*RECORDED DATA:*
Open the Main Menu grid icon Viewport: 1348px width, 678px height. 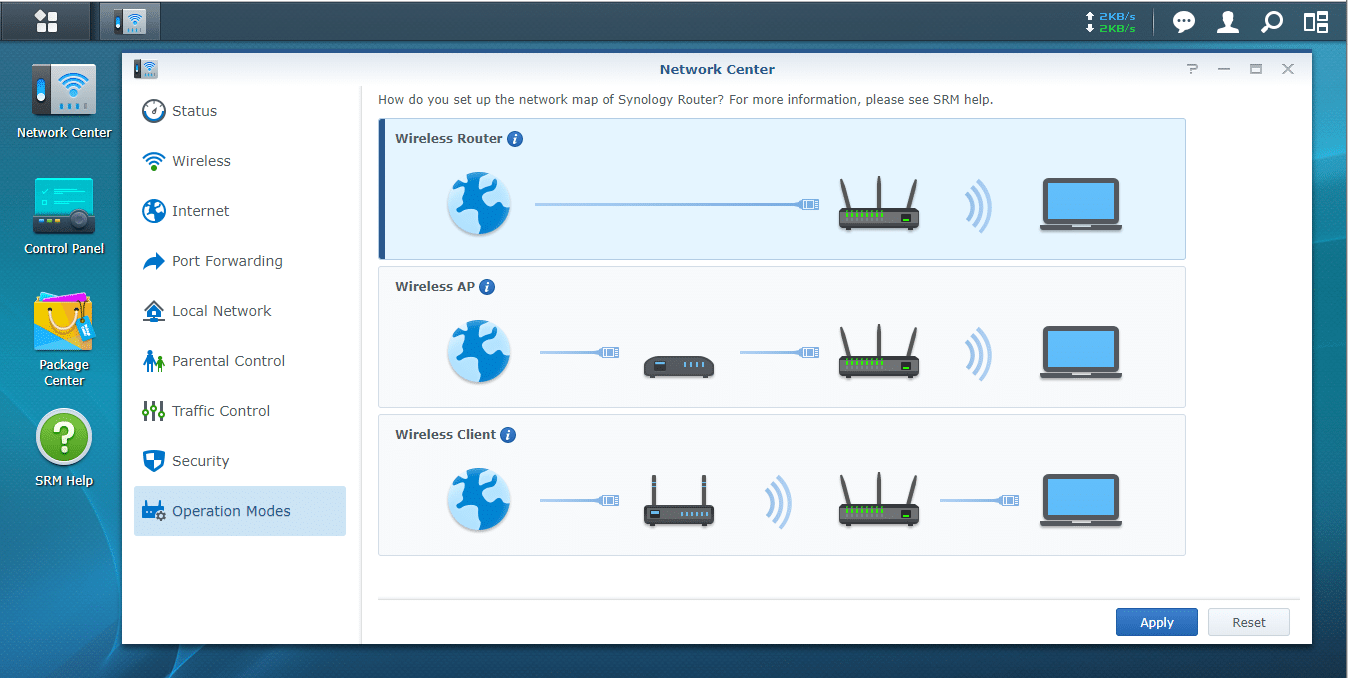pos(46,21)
==
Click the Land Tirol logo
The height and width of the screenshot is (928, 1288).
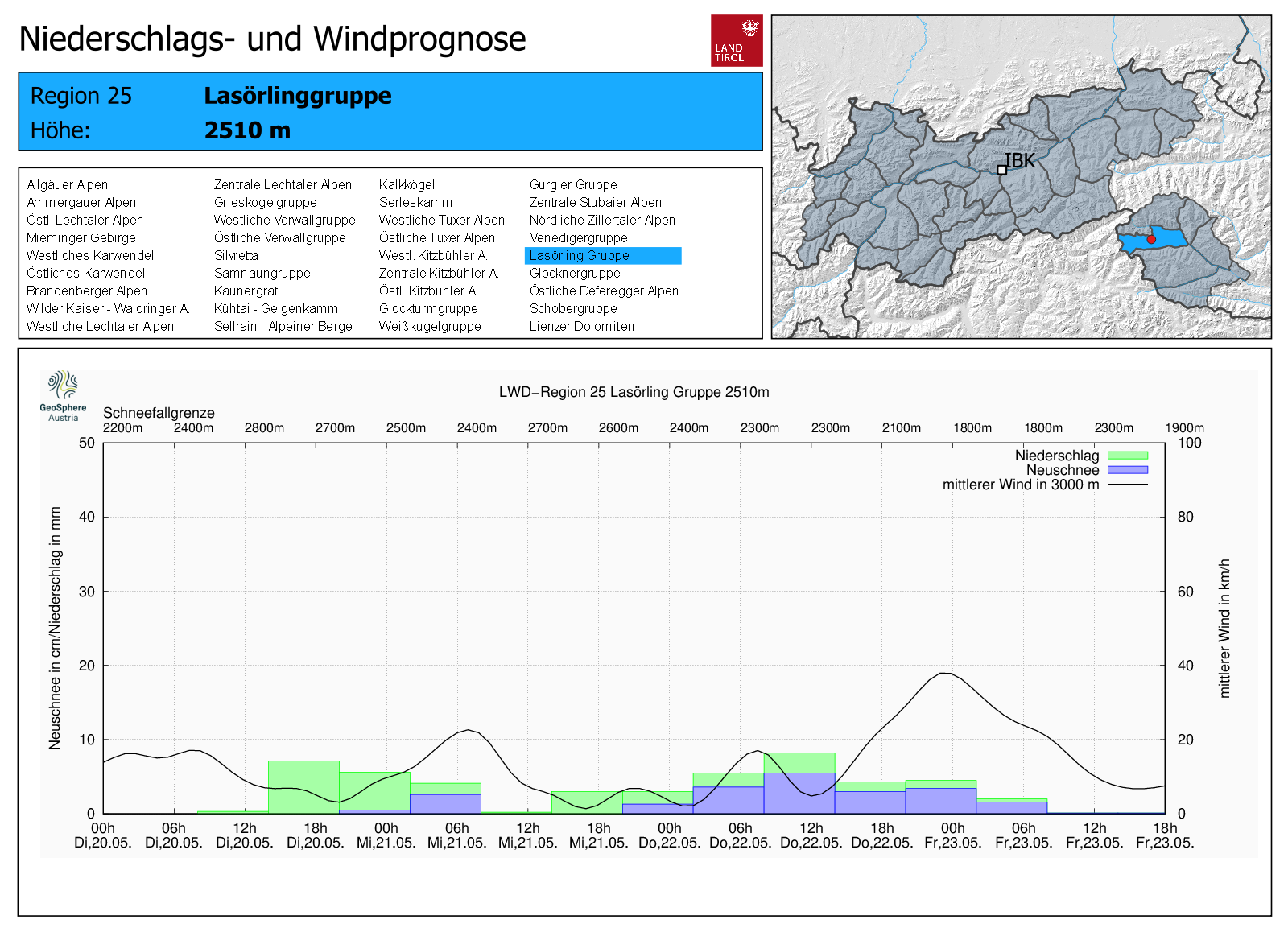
---
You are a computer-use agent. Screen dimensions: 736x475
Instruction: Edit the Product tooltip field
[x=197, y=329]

*YOUR ASSIGNMENT:*
An exact, complete copy of the lines above from the one with "Click the Land Tirol logo" through the one with "The height and" is the whole answer.

*EXERCISE ANSWER:*
Click the Land Tirol logo
The height and width of the screenshot is (928, 1288).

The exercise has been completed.